Systematic Review and Meta-analysis of Totally Laparoscopic and Laparoscopic Assisted Distal Gastrectomy for Gastric Cancer

Ke Chen, Yucheng Zhou, Yiping Mou, MD, FACS, Xiaowu Xu, MD, Yu Pan, Di Wu, Renchao Zhang, MD. Department of General Surgery, Sir Run Run Shaw Hospital, Zhejiang University

Objective: To compare the safety and minimally invasive effect of totally laparoscopic distal gastrectomy (TLDG) and laparoscopic assisted distal gastrectomy (LADG) for gastric cancer by meta-analysis.

Methods: The literature databases before September 2014 were extensively searched to retrieve the comparative studies of TLDG and LADG with a relevance of study goal. The data of operation time, blood loss, time to flatus, time to first oral intake, postoperative hospital stay, postoperative morbidity, pain score and the level of C-reactive protein (CRP) were analyzed. The statistical analysis was performed by RevMan 5.1 software.

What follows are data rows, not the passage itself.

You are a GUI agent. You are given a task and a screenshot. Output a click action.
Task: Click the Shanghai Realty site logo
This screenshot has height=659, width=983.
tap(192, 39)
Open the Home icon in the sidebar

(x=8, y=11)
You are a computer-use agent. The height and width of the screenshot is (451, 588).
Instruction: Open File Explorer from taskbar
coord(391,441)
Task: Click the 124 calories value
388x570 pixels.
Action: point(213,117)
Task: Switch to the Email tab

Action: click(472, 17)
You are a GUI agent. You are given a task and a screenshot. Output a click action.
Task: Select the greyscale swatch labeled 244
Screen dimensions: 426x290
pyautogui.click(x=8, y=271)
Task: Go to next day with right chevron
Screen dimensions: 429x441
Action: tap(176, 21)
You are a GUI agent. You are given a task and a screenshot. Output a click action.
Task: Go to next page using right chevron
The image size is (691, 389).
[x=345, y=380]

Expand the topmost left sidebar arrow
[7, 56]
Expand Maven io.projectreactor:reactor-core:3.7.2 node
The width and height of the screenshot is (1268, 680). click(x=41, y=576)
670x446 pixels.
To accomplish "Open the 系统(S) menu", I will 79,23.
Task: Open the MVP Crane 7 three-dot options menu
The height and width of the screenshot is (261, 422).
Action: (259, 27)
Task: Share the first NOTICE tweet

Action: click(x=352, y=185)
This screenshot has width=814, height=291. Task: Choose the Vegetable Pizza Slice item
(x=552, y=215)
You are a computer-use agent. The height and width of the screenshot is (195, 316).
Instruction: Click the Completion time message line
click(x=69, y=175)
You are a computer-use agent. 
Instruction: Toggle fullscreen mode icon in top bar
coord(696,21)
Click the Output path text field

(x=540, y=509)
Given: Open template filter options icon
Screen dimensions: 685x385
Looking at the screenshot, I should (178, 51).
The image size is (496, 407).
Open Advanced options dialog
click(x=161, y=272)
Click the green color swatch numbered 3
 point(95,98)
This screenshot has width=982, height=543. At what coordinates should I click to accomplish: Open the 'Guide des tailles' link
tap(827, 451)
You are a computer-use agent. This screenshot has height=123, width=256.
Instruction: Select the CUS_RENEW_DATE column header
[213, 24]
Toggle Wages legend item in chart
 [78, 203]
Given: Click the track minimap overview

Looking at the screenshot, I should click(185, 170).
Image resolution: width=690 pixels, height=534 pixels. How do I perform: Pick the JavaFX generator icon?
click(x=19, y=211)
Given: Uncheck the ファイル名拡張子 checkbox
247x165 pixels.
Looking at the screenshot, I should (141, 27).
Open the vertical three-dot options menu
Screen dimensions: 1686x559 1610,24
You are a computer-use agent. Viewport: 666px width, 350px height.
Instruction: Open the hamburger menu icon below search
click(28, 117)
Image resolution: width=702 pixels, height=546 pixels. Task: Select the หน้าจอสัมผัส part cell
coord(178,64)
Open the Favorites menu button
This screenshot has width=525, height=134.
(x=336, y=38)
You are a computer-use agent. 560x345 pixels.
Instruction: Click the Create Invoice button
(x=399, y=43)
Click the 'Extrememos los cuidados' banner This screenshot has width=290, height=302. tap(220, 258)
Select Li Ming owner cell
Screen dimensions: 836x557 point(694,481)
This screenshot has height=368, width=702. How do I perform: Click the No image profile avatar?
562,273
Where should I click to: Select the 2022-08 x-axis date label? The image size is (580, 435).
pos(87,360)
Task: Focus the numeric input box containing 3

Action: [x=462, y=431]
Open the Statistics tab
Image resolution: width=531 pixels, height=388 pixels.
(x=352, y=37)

Results: There are seven studies meeting the inclusion criteria for meta-analysis. A total of 1738 cases with gastric cancer, of whom 727 underwent TLDG and 1056 underwent LADG, were included in this meta-analysis. Comparing with LADG, TLDG experienced less blood loss [weighted mean difference (WMD) = 22.86 ml, 95% confidence interval (CI): 12.00 ~ 33.72, P < 0.01)], less times of analgesic requirement (WMD = 0.58, 95% CI: 0.35 ~ 0.81, P < 0.01), less pain score on postoperative day 1 and day 3 (day1: WMD = 0.60, 95% CI: 0.20 ~ 0.99, P < 0.01; day3: WMD = 0.36, 95% CI: 0.24 ~ 0.48, P < 0.01), earlier time to first oral intake (WMD = 0.66 d, 95% CI: 0.13 ~ 1.19, P = 0.01). The operation time, postoperative hospital stay, overall morbidity and anastomosis-related morbidity were similar between these two groups.

Conclusions: TLDG is a safe and feasible procedure. It has several advantages over LADG including less blood loss, less pain, quicker recovery and lower inflammatory response in the early stage after surgery.